Many investors choose to look for stock with a strong history of paying dividends in order to generate an income stream, especially in retirement. If you’re going to be investing in companies with the intent of generating a stream of dividends, you may want to examine a longer track record than just the dividends the company paid in the previous year. Looking at the average dividend yield over the past five years gives you a better idea of what you can expect shares to pay in the future, even though past performance doesn’t guarantee future results.
TL;DR (Too Long; Didn't Read)
In order to calculate the five-year average dividend yield, you will need to first calculate the average annual dividend yield for each of the five years in question. This is accomplished by dividing the value of the dividends paid by the designated stock price for each year.
Significance of Dividend Yields
If you only look at how much a stock pays in dividends without accounting for the share price, you could be ignoring critical information. For example, a $2.50 dividend sounds better than a $1 dividend per share, but not if you have to pay 10 times the price for the higher dividend. The dividend yield measures the dividend as a percentage of the stock price, which helps investors determine which stocks make the best investments for them. That way, you can pick the stocks that give you the maximum dividends for your investment.

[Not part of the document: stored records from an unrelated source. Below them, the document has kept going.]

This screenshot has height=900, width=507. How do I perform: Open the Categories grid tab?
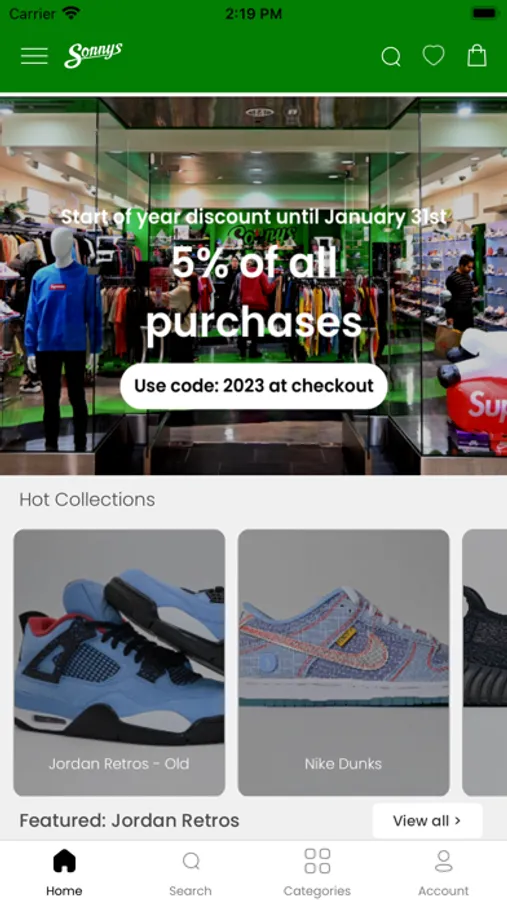pos(317,872)
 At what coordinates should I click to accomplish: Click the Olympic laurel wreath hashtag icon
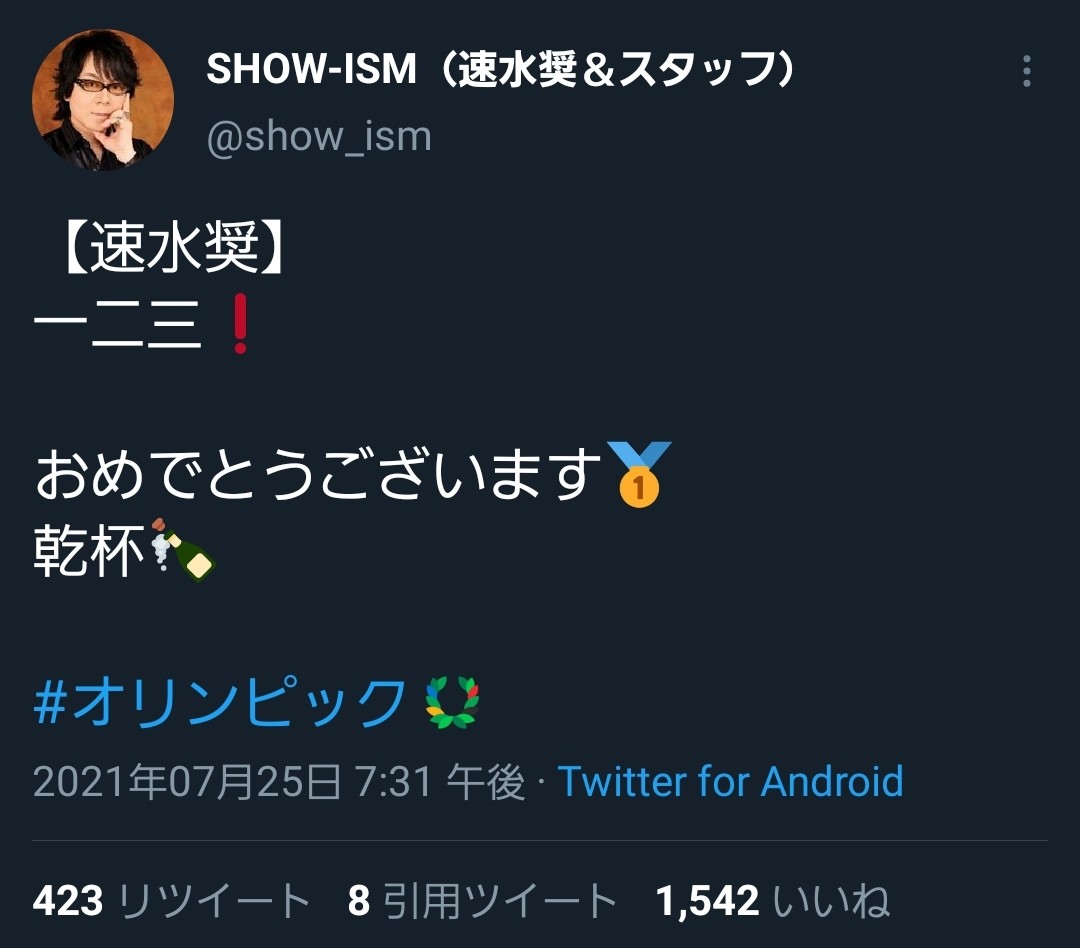[x=453, y=703]
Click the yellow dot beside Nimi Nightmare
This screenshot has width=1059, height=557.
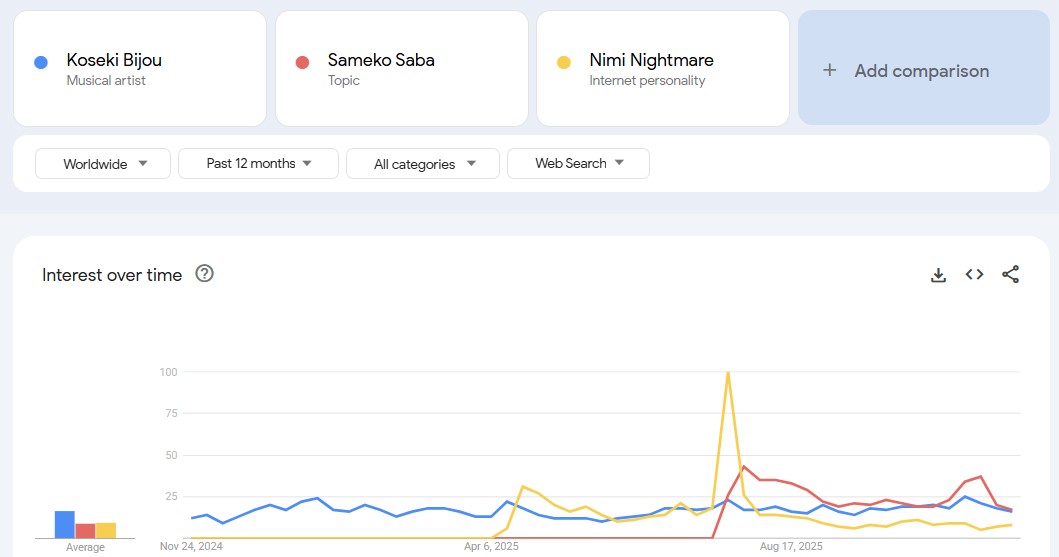[x=564, y=63]
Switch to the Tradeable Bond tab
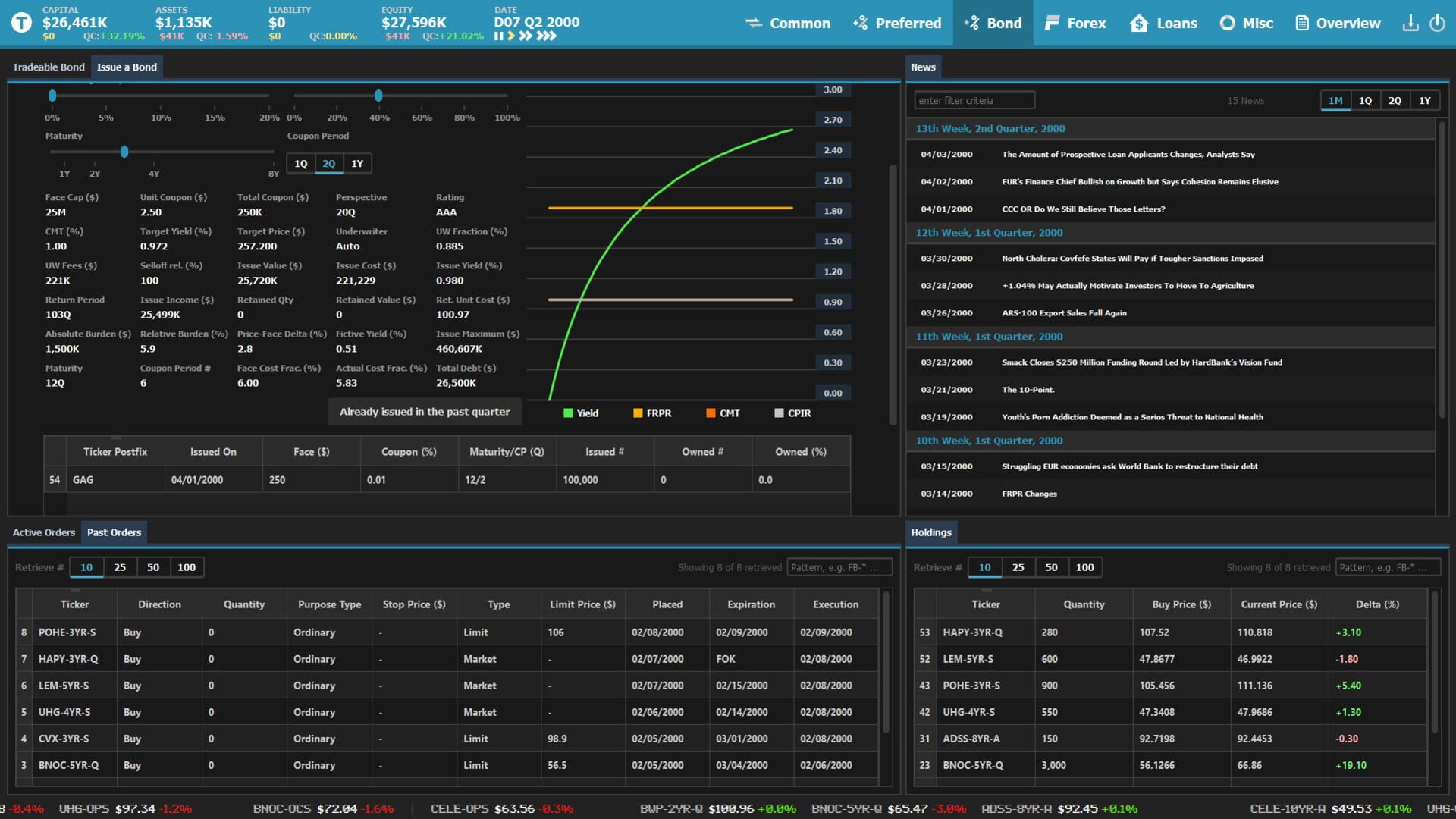Screen dimensions: 1456x819 coord(48,67)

Calculating Five-Year Dividend Yield
To calculate the dividend yield over five years, first calculate the dividend yield for each of the past five years. Divide the dividends paid during each year by the stock price for that year. Be sure to include both periodic dividends and special dividends when calculating the total paid. For example, a company might pay a quarterly dividend and a special dividend at the end of the year or after selling off a portion of the company. Second, add up all of the dividend yields for the previous five years. Third, divide the result by 5 to calculate the average dividend yield.
Using an Example
For example, five years ago the company paid quarterly dividends of 45 cents and a one-time special dividend of 20 cents, and the stock was priced at $80. The total of the dividends paid that year was $2. Divide $2 by $80 to find that the dividend yield for that year is 2.5 percent. If the dividend yields for the last five years for the stock are 2.5 percent, 3 percent, 5 percent, 4 percent and 2.5 percent, add up those percentages to get 17 percent. Then, divide 17 percent by 5 to find that the average annual dividend yield for the past five years equals 3.4 percent per year.